Management is pleased to present the debut exhibition at their new location in New York, MAJLIS AL-JINN by Morehshin Allahyari. The exhibition—which features new video works, 3D-printed sculptures, and a site-specific installation of drawings from archival materials—serves as a briefing of She Who Sees the Unknown (2016–2021), Allahyari’s recently-concluded project “re-figuring” the fearsome female/non-binary Jinn figures found in ancient West Asian and Islamic mythology. This marks the first time all elements of the project have been presented together, and the debut of selected materials from the project’s archive.
MAJLIS AL-JINN (Arabic: الجن مجلس ,lit. “meeting/gathering place of the Jinn”) is comprised of five video works, each focusing on a different jinn figure—Huma, Ya’jooj Ma’jooj, Aisha Qandisha, The Laughing Snake, and Kabous—in symmetrical postures and appearances, eluding the logic of “either/or” in favor of the “neither/nor” of non-binary beings. Whether depicted as monstrous or angelic, animal or human, they queer the authoritative worldings of normative imagination. The video works are accompanied by two mirrored sculptural figures, Qareen and Qareen (Arabic/Farsi: قرين, lit. “constant companion”), who offer blessings of healing and protection to their observers.
Known as a primarily decorative medium in Iran, mirroring (Farsi: آینهکاری ayeneh-kari lit. “mirror-work”, or قرینهسازی Qareeneh Sazi lit. “to reverse”) is used as an aesthetic revetment in shrines. Mirroring schemas and mirrored-looking sketches furnish the walls of MAJLIS AL-JINN, working in tandem with the symmetry found in the other works in the show to balance order and power. The final component of the exhibition is a site-specific installation of drawings from an annotated and illustrated archive of manuscripts and other sources of Islamic mythologies and the occult sciences, which can be viewed in full at archive.shewhoseestheunknown.com. The exhibition is accompanied by a text by art historian and educator Nima Esmailpour, which can be read here.

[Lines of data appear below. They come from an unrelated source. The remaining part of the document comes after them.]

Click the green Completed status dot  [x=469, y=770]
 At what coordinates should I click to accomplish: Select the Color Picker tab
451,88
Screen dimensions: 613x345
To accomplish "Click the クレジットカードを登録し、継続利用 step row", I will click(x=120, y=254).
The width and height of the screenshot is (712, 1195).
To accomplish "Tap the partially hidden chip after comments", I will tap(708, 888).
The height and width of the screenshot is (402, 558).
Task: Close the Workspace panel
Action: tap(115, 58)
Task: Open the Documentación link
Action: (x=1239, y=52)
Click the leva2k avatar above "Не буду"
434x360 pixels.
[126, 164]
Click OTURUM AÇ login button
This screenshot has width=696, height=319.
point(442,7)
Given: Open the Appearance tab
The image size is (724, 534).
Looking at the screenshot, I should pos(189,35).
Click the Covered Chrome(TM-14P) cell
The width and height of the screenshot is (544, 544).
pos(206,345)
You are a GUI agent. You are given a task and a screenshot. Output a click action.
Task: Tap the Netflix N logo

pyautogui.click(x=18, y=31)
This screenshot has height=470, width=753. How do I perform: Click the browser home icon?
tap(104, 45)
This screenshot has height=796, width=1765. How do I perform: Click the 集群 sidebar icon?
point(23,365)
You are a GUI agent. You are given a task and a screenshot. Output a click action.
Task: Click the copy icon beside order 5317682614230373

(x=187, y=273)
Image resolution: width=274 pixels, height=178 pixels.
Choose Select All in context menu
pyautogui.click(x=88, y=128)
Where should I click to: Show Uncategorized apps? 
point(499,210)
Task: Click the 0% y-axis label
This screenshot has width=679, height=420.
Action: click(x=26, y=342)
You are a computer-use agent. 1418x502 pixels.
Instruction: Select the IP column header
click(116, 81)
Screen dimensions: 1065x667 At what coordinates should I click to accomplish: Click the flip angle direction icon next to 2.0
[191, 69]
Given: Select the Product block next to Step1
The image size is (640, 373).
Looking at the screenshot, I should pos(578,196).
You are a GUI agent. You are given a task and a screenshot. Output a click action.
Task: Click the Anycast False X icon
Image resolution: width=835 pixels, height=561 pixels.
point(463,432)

Morehshin Allahyari (b. 1985, Tehran) is an artist, activist, writer, and educator. Her work investigates the political, social, and cultural contradictions we currently face, using technology as both a philosophical toolset to reflect on objects and as a poetic means of documentation. Morehshin has been part of numerous exhibitions, festivals, and workshops around the world including the Venice Biennale di Architettura, New Museum, Whitney Museum of American Art, Centre Pompidou, Museum of Contemporary Art in Montreal, Tate Modern, Queens Museum, Pori Museum, Powerhouse Museum, Dallas Museum of Art, and Museum für Angewandte Kunst. She has been an artist in residence at BANFF Centre (2013), Carnegie Mellon University’s STUDIO for Creative Inquiry (2015), Autodesk Pier9 Workshop in San Francisco (2015), the Vilém Flusser Residency Program for Artistic Research in association with Transmediale, Berlin (2016), Eyebeam’s one year Research Residency (2016-2017) in NYC, Pioneer Works (2018), and Harvest Works (2018). She is the recipient of The United States Artist Fellowship (2021), The Joan Mitchell Foundation Painters & Sculptors Grant (2019), the Sundance Institute New Frontier International Fellowship, and the Leading Global Thinkers of 2016 award by Foreign Policy magazine. Her 3D Additivist Manifesto video is in the collection of San Francisco Museum of Modern Art, and recently she has been awarded major commissions by The Shed, Rhizome, New Museum, Whitney Museum of American Art, Liverpool Biennale, and FACT.